REQUIRED WORK:
1) In the essay about the lab marmots and the writer's parents, how long have the parents been married?
2) Resume the essay about the lab marmots and the writer's parents from where it stops.

There are some stories that may be apocryphal, but they’re too good not to be true. For example, a friend of mine worked in a lab that used marmots as experimental models for sleep research. This makes sense, since marmots are champion hibernators. However, there were some difficulties adapting them for laboratory use; one issue that my friend told me about is that marmots are also champion monogamists. The laboratory kept their marmots in standard single-occupant rack cages, but did not reckon on the uxorious urges of the monogamous marmot. Marmots would regularly break out, wrecking a cage in the process, and break into the cage of their partner, wrecking a second cage. The researchers would come into the lab and find a rack of expensive scrap metal, and wide-open cages inhabited by two smug-looking marmots. Marmots don’t want freedom; they want each other.
I was reminded about these hi-fidelity marmots by what’s been happening with my parents over the last few weeks. My parents have been married for fifty-something years, and for most of this time they’ve been inseparable. I can recall a few trips that my dad took without my mom to scientific conferences, but these were short and infrequent. Pretty much, where one went, the other went. It’s old-fashioned, but a lot of my mom’s identity is that she is my dad’s wife.
However, my dad’s Alzheimer’s disease is prying my dad away from my mom, and this is not good for her. My brothers and I have seen it coming, and have been trying to ease her into it. We regarded it as a great success when she went for a week-long trip to a college club reunion without my father. Lately, however, things haven’t gone so well.

RECORD EXTRACTS:

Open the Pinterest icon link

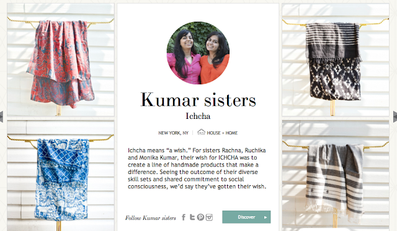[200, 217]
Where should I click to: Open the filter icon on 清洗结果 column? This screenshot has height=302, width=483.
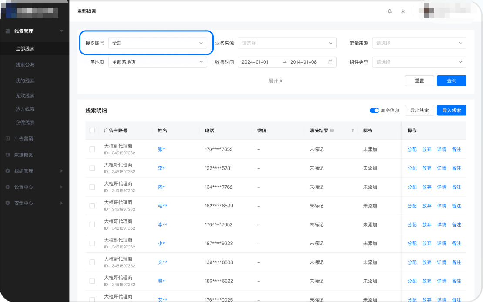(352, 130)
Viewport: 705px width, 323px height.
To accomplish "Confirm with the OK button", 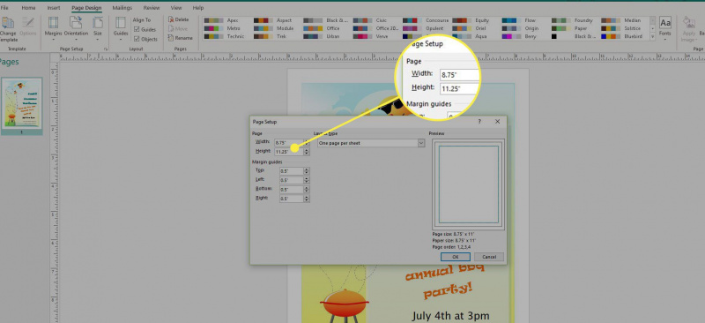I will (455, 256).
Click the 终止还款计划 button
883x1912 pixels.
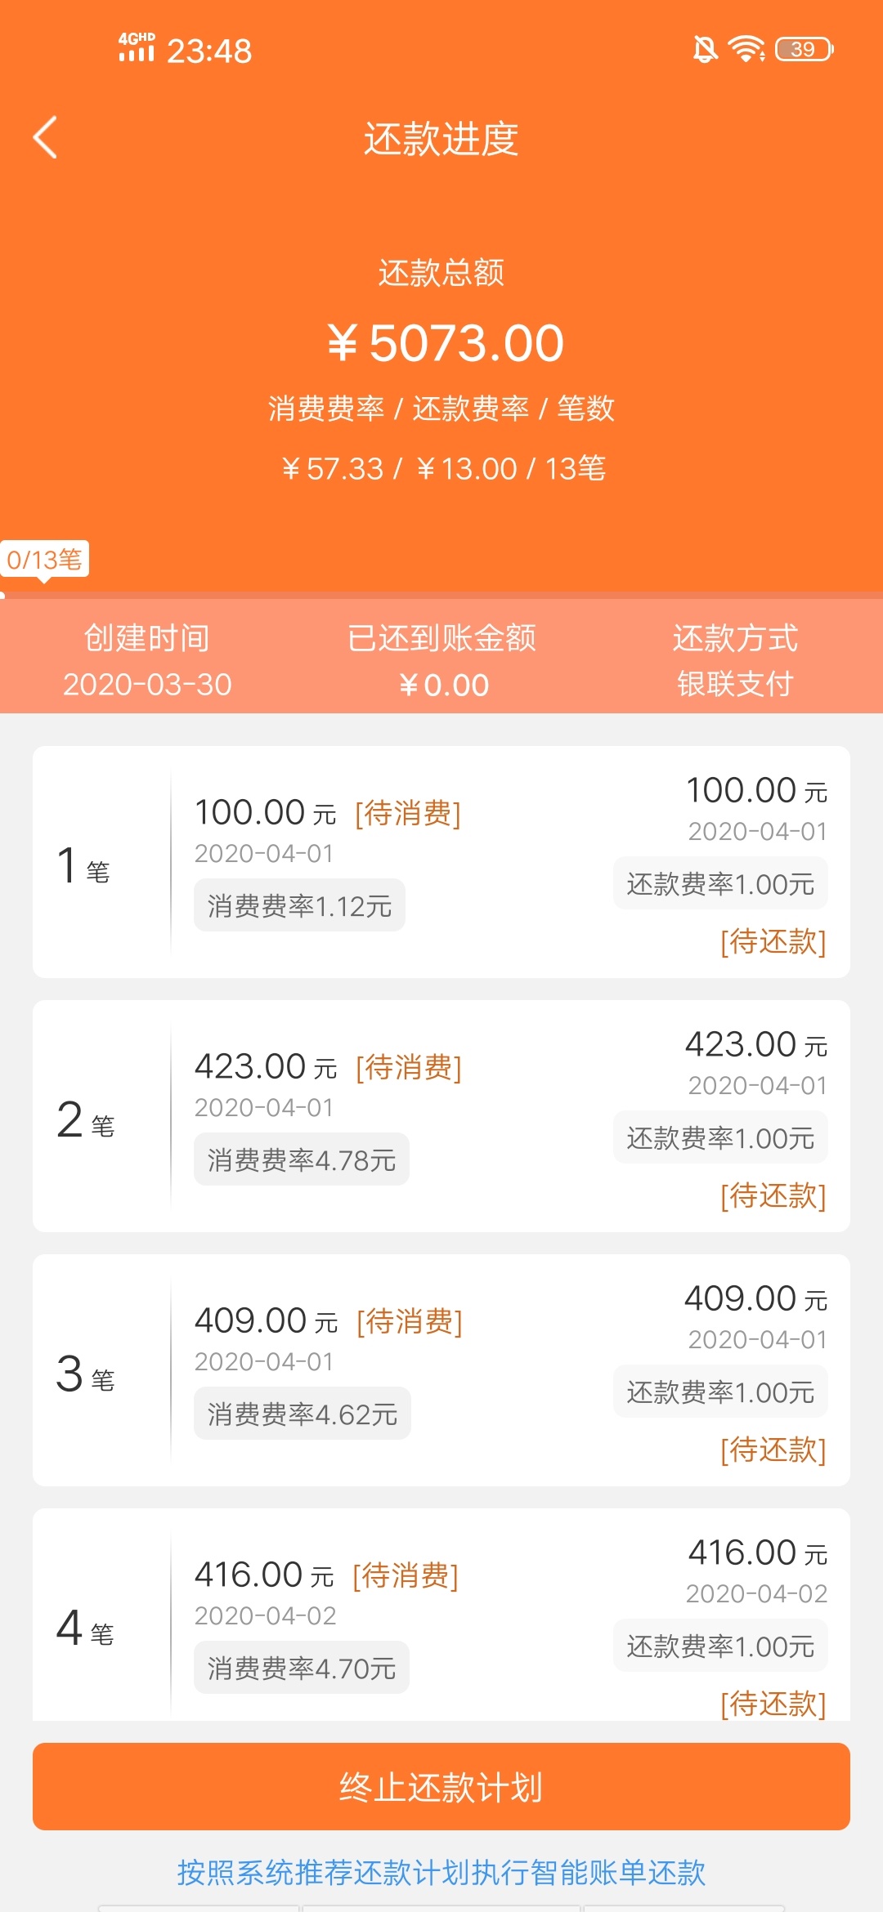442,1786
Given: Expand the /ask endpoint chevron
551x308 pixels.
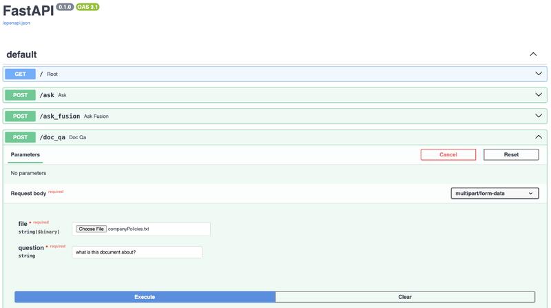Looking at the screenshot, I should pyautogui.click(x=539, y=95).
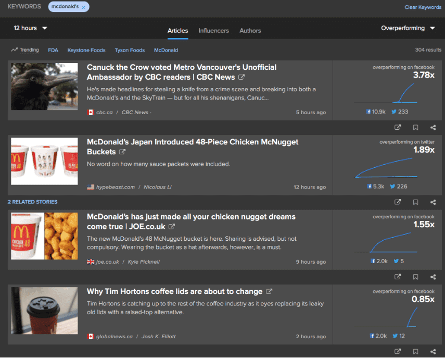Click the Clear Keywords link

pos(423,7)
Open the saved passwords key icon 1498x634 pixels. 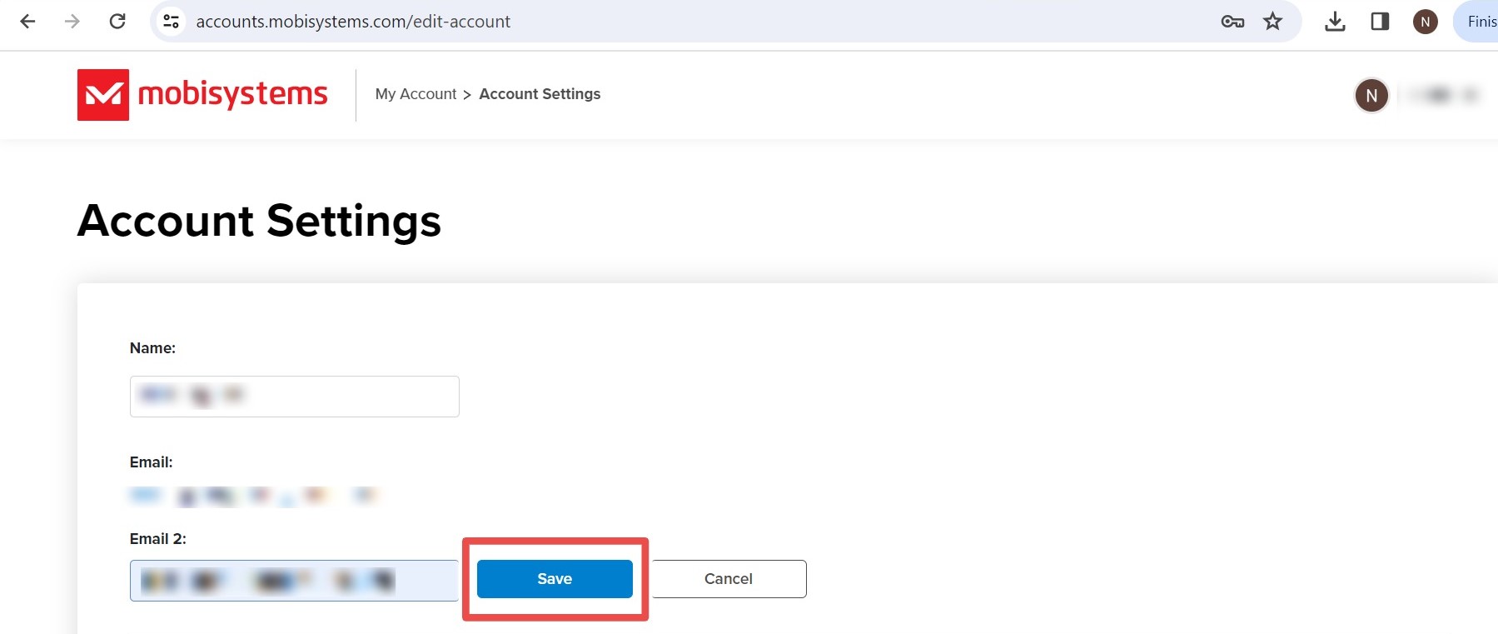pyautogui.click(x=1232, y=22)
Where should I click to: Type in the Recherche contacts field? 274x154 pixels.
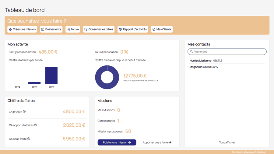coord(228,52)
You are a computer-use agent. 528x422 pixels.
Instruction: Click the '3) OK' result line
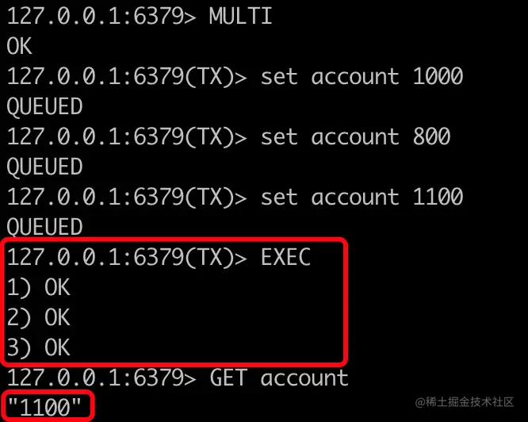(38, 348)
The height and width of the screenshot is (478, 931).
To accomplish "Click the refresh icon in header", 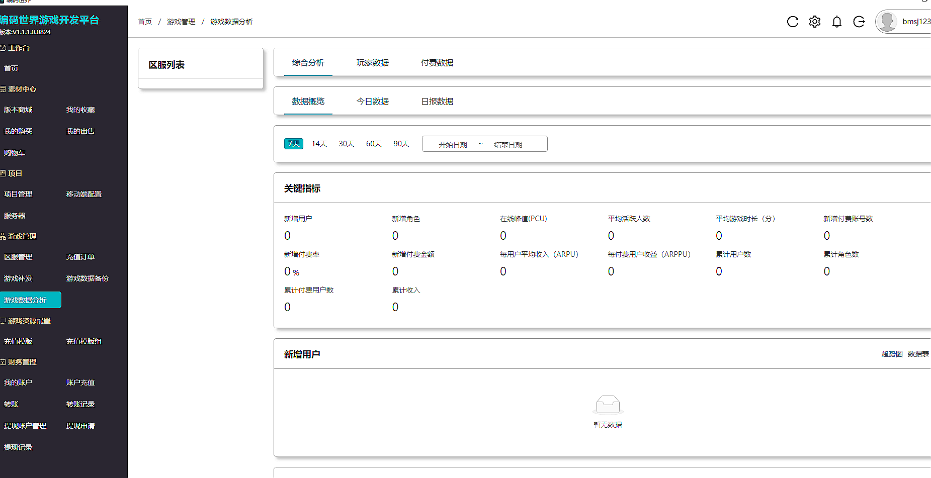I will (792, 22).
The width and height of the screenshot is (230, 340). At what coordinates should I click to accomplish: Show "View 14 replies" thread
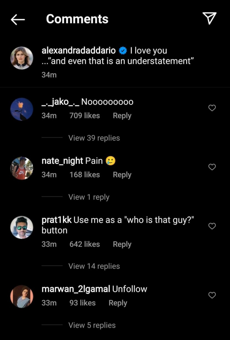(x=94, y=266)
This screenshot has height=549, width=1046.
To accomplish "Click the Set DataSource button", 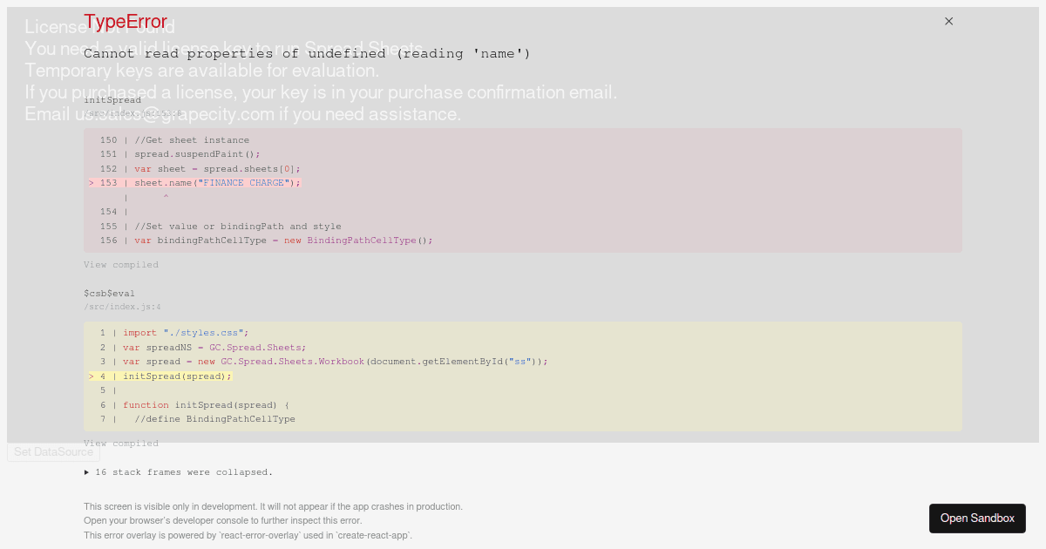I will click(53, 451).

ANSWERS TO EACH TASK:
1) Fifty-something years.

2)
My dad has spent almost the last two months in hospital and skilled nursing facility. My Mom couldn’t drive to go see him, and her short-term memory has deteriorated enough that she couldn’t take the bus by herself. So, she’s stayed at home. I or one of my brothers have been there most of the time, and she’s been taken to see her husband every other day or more. She watches as he is fed, or led through physical therapy, and she just crumbles with sadness at her beloved’s condition. Once she gets home, she is lost; absent her husband, an oppressive mental fog descends. She doesn’t know where he is, why he’s away, how long he’s been gone, when he’s coming back, whether he’s safe or wandering the streets of Santa Monica, whether she’ll ever see him again. She gets more and more upset ‘til she dissolves in tears, despite having one of her sons telling her over and over exactly what is happening. It is awful to see.
My mom’s husband is home now, so things seem to be a little better for her. She is beginning to realize (but definitely not accept) that things will forever be different. There will always be a nurse present (and threatening her sole possession of her husband), and while her husband’s body is home, he will never completely return.
My mom’s identity used to be half made of her husband—a beautiful, lovely ideal for a marriage, and one that I ardently hope I can live up to in my own marriage. As that half of her identity crumbles and decays, we’re left watching the remainder of her psyche teetering. Out of devotion to her husband, she sometimes seems content to let everything go. Her children—and sometimes even she—know that she needs to recast herself, which is terrible hard work. The habits of fifty years are hard to break, and the marmotic urge that will move heaven and earth to be with one’s life partner is hard to resist. Too often what we know we ought to do, and what we actually end up doing, are diverging roads. My brothers and I are a bit on edge about which road my mom will steer us all down, and whether she’s even capable of steering at this point.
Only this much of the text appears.